Selbstbestimmtes Leben und Sterben
Inspiriert von einem Bericht über 250 alte Frauen, die „nach dem Reaktor“, also nach dem Reaktorunfall von 1986 in Tschernobyl, nicht mehr in den ihnen zugeteilten Flüchtlingsunterkünften wohnen wollten, sondern in die verseuchten „Todesdörfer“ zurückkehrten, hat die deutsch-russische Autorin Alina Bronsky ihren kleinen Roman Baba Dunjas letzte Liebe verfasst. 2015 zurecht auf der Longlist zum Deutschen Buchpreis, ist er ein Beitrag zur Diskussion darüber, wie wir altern und sterben wollen und was echte Freiheit ist.
Baba Dunja, die eigentlich Evdokija Anatoljewna heißt, ist nach dem Gau in ihr Dorf Tschernowo zurückkehrt, als erste einer kleinen Zahl von Menschen, die die Hälfte der etwa 30 Häuser bewohnen. Die Regierung duldet sie, ansonsten schlagen sie sich alleine durch, trinken Brunnenwasser und essen, was die fruchtbaren Gärten hervorbringen. Nur selten fährt einer in die nächste, weit entfernte und schlecht zu erreichende Stadt, um die Post zu holen oder Einkäufe zu machen. Zu Besuch kommen gelegentlich Fotografen, Filmleute, Biologen oder eine Krankenschwester, alle im Strahlenschutzanzug.

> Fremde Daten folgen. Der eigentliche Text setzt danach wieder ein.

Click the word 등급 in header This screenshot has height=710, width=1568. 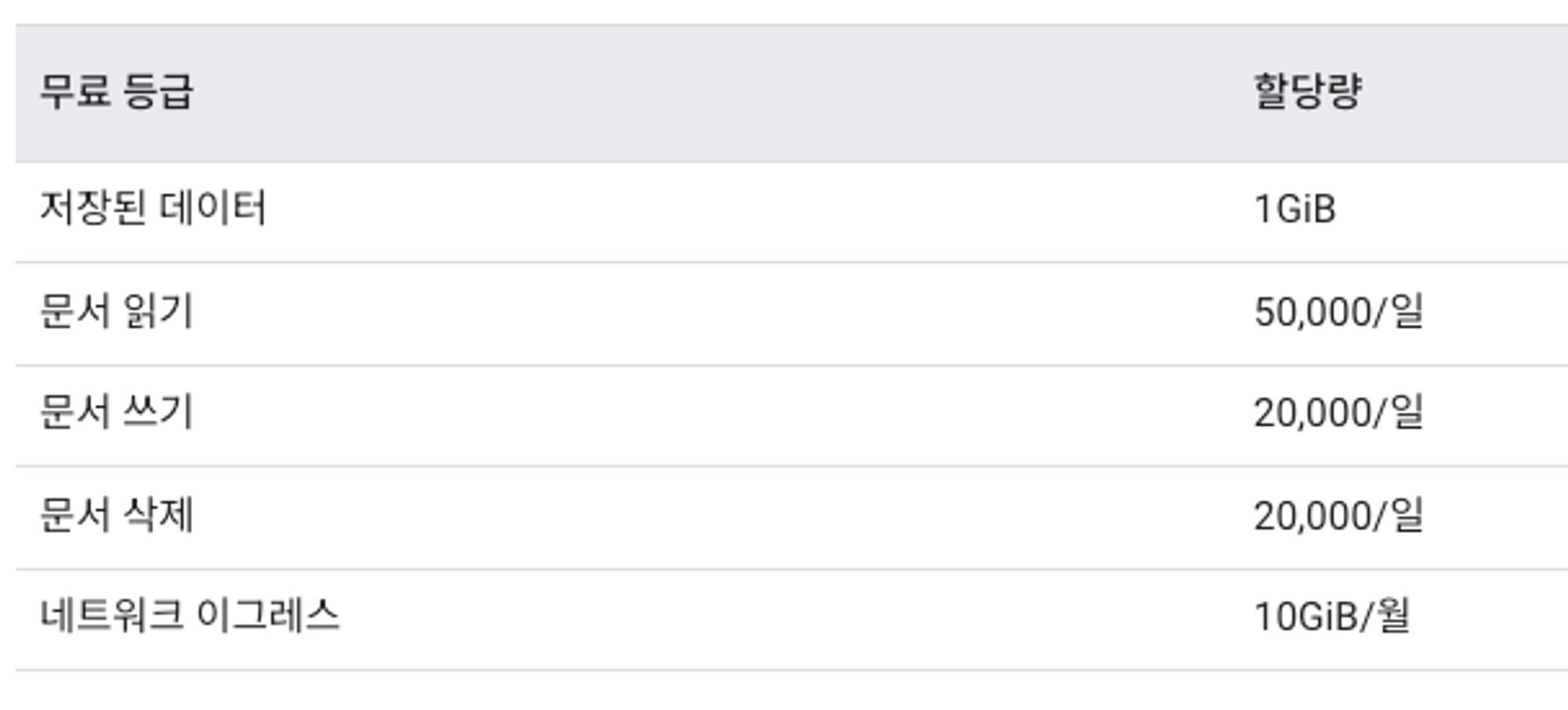[x=158, y=92]
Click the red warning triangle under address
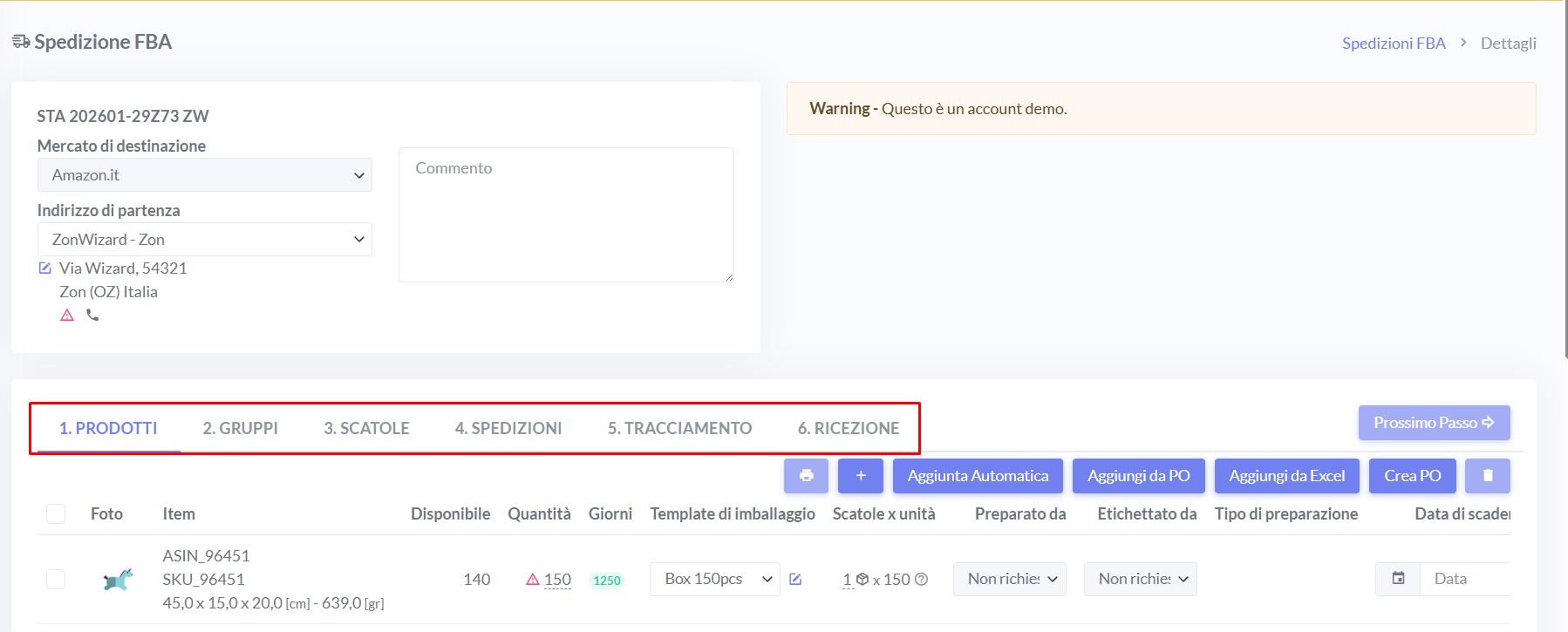 pyautogui.click(x=67, y=316)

Die kleine Gruppe empfindet sich nicht als Gemeinschaft, jeder ist um der Ruhe willen gekommen. Die Ich-Erzählerin Baba Dunja, die von den anderen als „Bürgermeisterin“ angesehen wird, sagt von sich, dass sie dort ihre friedlichsten Jahre verbracht hat, losgelöst von allen Verpflichtungen anderen gegenüber, sogar von ihren weit entfernt lebenden Kindern, und vor allem ohne Zeit: „Was ich in Tschernowo niemals gegen fließend Wasser und eine Telefonleitung eintauschen würde, ist die Sache mit der Zeit. Bei uns gibt es keine Zeit. Es gibt keine Fristen und keine Termine.“ Auch Angst kennt Baba Dunja nicht mehr, obwohl sie sich der unsichtbaren Bedrohung durchaus bewusst ist und den Fremden, der mit seiner gesunden kleinen Tochter zu ihnen kommt, keinesfalls im Dorf dulden möchte.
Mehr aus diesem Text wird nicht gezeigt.